# USB mouse not working properly?



## wytewidow (Sep 22, 2009)

Hi all on TSG,
First time posting here so dont be too mean thnx!

My laptop has a problem with it's USB ports 
Im currently using a Windows Vista Home Premium with SP1

Im using a ASUS Notebook A8 series (about 2-3yrs old?)

The USB ports on my computer have all gone a little wonky but (thankfully) my laptop cooler and thumbdrive still work on it (although albeit crazy at times)

---------
The problem

When i plug in the Plug and Play mouse from microsoft or any mouse except for the ASUS mouse which came with the laptop none of them work. The light comes on so I know the power is working. But when i move the mouse there is no response from the screen. 
When i check the controlpanel->mouse no other devices pop up apart from my synaptics touchpad.
When i check the device manager ->








[i also get this problem with many Bluetooth Peripheral Devices which keep asking to be installed (its such a hassle to keep closing them)] the mouse does not appear even after trying to update the hardware. basically the laptop does not detect the mouse. the mouse is Microsoft Notebook Optical Mouse
I tried many other mice and i always get the same problem

Basically all my USB ports are ****ed.
I think there might be something wrong with the USB files in my computer?
Or smth to do with the INF files.

Please help and ask for any extra details which you might require in order to assist me

This issue has been bugging me for such a long time.

Cheers


----------



## markomus (Aug 2, 2007)

If it were me, I'd try downloading an updated/fresh copy of the drivers for my specific model notebook from Asus's web site and just reinstall over the old ones.


----------



## wytewidow (Sep 22, 2009)

sorry to sound like a totally noob but im not sure which drivers or where to get them? i mean i've looked under the ASUS site and im looking at the drivers but i dont know which ones to get?

i've also got the recovery DVD and the driver&utility ver 1.0(DVD) from ASUS

can i use those?


----------



## markomus (Aug 2, 2007)

SET PROBLEM: Reproduce word for word the stretch of the USB mouse thread from "If it were me, I'd" through "the old ones.".

DATA ROWS:
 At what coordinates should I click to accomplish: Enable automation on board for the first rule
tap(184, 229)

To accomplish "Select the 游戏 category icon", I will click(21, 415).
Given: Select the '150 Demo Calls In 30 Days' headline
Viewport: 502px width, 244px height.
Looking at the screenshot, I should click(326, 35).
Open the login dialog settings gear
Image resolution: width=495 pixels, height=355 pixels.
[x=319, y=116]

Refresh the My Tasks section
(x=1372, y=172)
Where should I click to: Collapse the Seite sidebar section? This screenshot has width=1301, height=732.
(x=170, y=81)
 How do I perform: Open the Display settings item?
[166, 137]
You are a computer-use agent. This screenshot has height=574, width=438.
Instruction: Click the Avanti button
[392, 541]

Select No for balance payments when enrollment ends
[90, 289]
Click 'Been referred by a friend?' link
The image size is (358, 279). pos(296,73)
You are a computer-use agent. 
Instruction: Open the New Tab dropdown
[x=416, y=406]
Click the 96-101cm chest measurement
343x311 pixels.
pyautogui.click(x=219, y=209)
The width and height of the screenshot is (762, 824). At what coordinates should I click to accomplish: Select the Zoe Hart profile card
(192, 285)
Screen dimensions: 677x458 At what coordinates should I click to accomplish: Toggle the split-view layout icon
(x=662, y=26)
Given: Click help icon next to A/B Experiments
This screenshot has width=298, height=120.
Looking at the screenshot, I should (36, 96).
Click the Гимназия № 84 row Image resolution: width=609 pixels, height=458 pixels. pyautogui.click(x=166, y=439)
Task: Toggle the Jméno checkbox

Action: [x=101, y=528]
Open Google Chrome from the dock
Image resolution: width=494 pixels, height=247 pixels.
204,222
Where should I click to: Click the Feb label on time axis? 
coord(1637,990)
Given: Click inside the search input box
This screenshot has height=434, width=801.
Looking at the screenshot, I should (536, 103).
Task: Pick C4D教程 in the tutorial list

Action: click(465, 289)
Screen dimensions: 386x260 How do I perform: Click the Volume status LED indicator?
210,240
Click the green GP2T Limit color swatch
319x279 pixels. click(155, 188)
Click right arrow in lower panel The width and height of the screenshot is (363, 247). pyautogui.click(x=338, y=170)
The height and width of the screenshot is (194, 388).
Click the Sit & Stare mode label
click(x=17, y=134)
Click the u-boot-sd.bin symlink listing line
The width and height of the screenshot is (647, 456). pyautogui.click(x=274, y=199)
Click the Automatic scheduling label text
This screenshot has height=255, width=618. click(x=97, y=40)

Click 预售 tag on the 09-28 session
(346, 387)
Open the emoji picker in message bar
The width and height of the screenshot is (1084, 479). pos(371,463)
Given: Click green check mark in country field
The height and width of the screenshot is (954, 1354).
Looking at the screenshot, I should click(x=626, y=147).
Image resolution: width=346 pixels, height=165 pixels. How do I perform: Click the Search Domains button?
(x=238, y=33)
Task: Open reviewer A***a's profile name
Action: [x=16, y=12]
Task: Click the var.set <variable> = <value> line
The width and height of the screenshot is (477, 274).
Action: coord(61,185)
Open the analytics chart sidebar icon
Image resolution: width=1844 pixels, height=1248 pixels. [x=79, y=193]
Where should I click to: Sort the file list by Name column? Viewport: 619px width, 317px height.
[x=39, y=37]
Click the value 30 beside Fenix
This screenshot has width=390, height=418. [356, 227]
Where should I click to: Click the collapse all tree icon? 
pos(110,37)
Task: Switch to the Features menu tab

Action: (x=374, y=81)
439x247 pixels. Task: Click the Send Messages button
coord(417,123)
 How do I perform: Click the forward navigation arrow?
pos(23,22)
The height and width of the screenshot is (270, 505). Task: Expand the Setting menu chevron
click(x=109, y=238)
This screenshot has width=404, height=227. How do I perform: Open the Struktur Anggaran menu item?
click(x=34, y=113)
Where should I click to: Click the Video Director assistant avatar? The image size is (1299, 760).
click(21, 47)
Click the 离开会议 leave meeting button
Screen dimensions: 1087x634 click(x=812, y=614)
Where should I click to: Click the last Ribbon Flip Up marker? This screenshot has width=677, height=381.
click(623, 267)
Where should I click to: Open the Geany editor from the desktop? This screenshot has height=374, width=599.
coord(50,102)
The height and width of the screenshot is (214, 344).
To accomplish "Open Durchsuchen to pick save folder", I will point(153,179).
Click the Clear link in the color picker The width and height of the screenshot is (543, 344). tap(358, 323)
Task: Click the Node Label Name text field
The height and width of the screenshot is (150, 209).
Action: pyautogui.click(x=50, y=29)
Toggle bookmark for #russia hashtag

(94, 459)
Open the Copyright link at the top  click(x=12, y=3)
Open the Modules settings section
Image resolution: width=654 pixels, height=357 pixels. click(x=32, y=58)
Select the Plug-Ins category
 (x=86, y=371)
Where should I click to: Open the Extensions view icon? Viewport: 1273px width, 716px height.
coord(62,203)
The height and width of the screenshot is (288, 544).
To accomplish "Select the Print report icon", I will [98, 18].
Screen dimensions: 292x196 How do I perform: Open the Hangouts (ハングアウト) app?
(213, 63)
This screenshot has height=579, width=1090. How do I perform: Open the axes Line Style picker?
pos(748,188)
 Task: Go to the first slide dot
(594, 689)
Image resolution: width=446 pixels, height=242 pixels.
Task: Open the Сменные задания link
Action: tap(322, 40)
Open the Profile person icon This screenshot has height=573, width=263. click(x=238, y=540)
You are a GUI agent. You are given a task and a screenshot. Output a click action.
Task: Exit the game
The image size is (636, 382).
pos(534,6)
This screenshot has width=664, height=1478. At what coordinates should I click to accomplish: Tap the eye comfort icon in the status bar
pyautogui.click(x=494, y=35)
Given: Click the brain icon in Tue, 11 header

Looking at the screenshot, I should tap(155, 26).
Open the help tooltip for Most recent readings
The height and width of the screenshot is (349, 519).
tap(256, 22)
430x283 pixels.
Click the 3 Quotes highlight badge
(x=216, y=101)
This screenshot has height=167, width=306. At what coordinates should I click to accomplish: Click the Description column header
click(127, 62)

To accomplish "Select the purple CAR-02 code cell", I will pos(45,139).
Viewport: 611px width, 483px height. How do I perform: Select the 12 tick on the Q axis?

WRITTEN ANSWER:
If it were me, I'd try downloading an updated/fresh copy of the drivers for my specific model notebook from Asus's web site and just reinstall over the old ones.